▶ Dataset entries:
──────────
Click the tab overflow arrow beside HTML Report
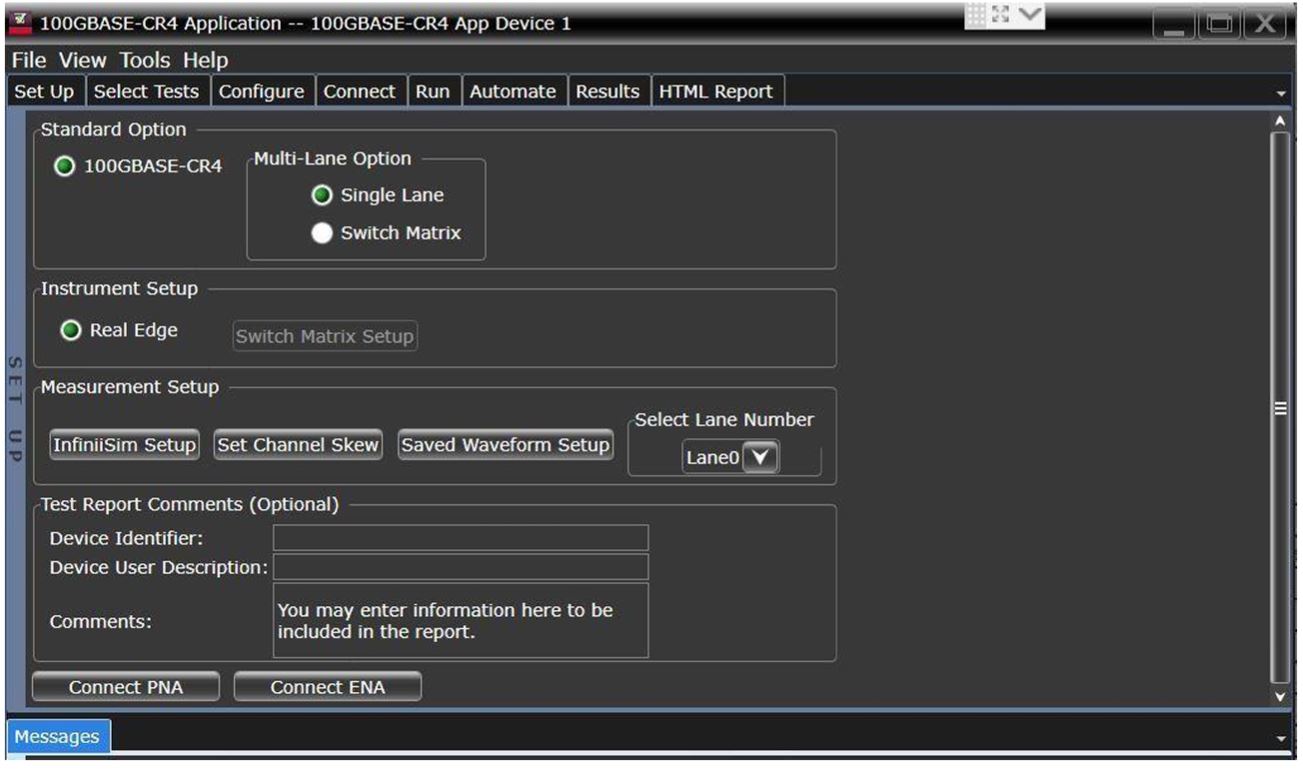This screenshot has height=772, width=1303. pos(1282,92)
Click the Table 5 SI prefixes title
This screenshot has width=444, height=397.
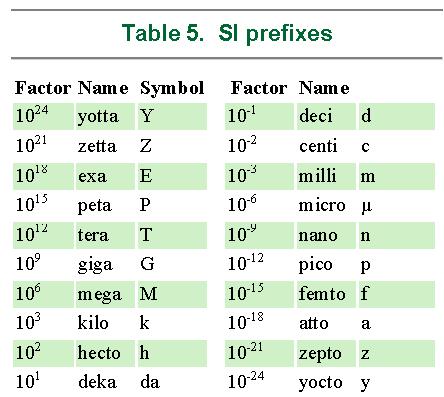[x=227, y=34]
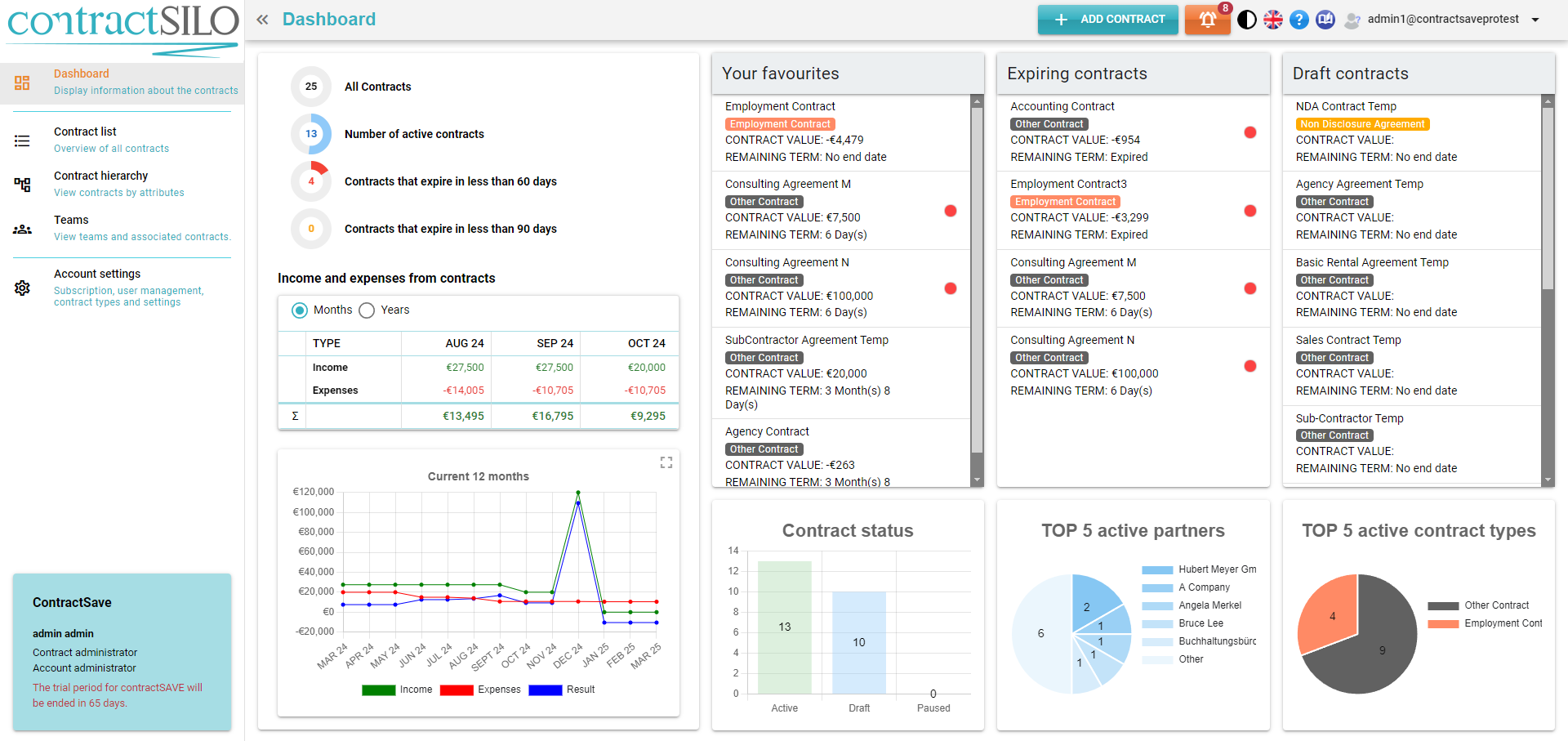Click the Account settings gear icon
Viewport: 1568px width, 741px height.
coord(22,288)
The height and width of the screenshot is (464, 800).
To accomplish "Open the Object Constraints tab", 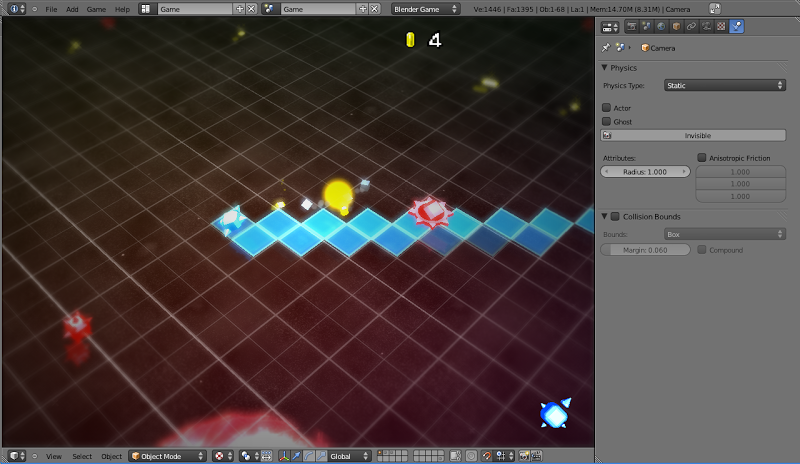I will (692, 27).
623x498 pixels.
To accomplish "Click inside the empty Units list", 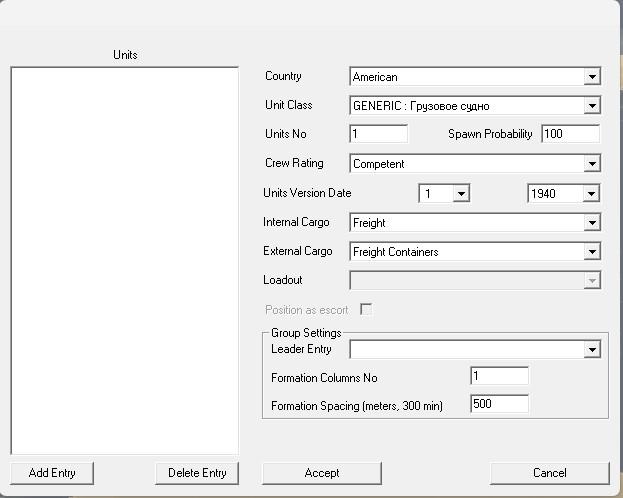I will click(124, 260).
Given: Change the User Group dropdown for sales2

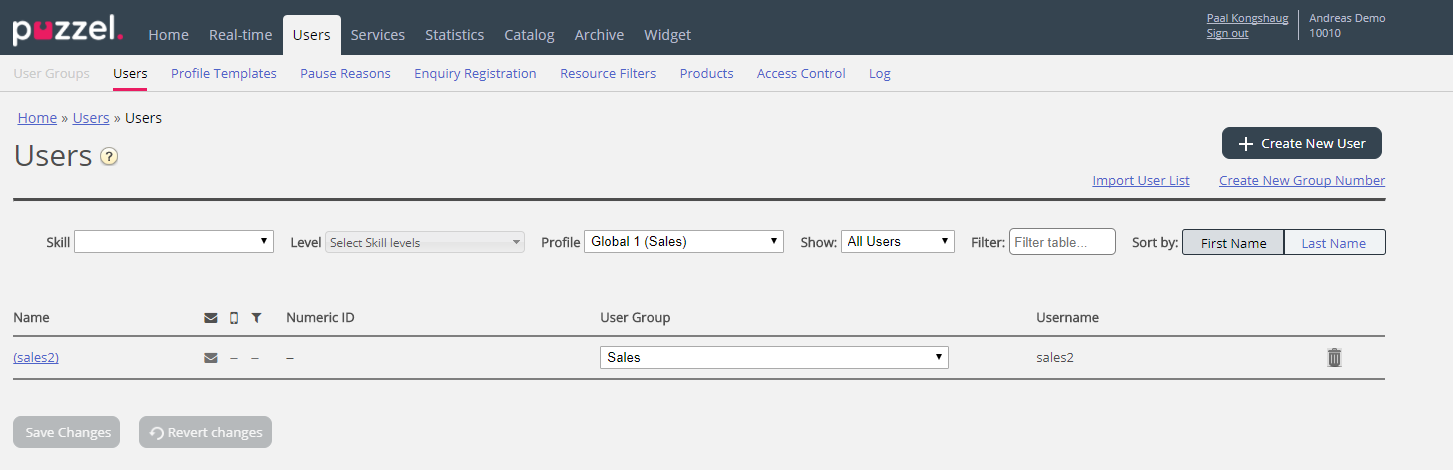Looking at the screenshot, I should point(774,357).
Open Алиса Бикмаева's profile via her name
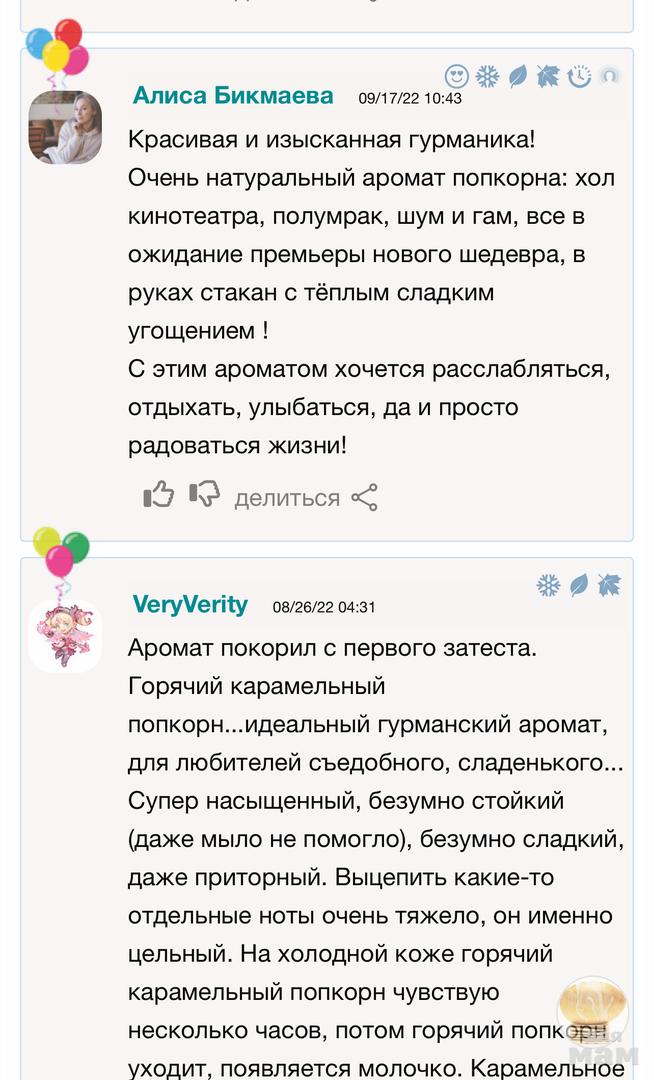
──────────
Each line from the one bearing "Given: Change the" through the final line of the records is to be copied exactly, and no pictures are to be included.

Given: Change the User Group dropdown for sales2

Looking at the screenshot, I should point(774,357).
Open Алиса Бикмаева's profile via her name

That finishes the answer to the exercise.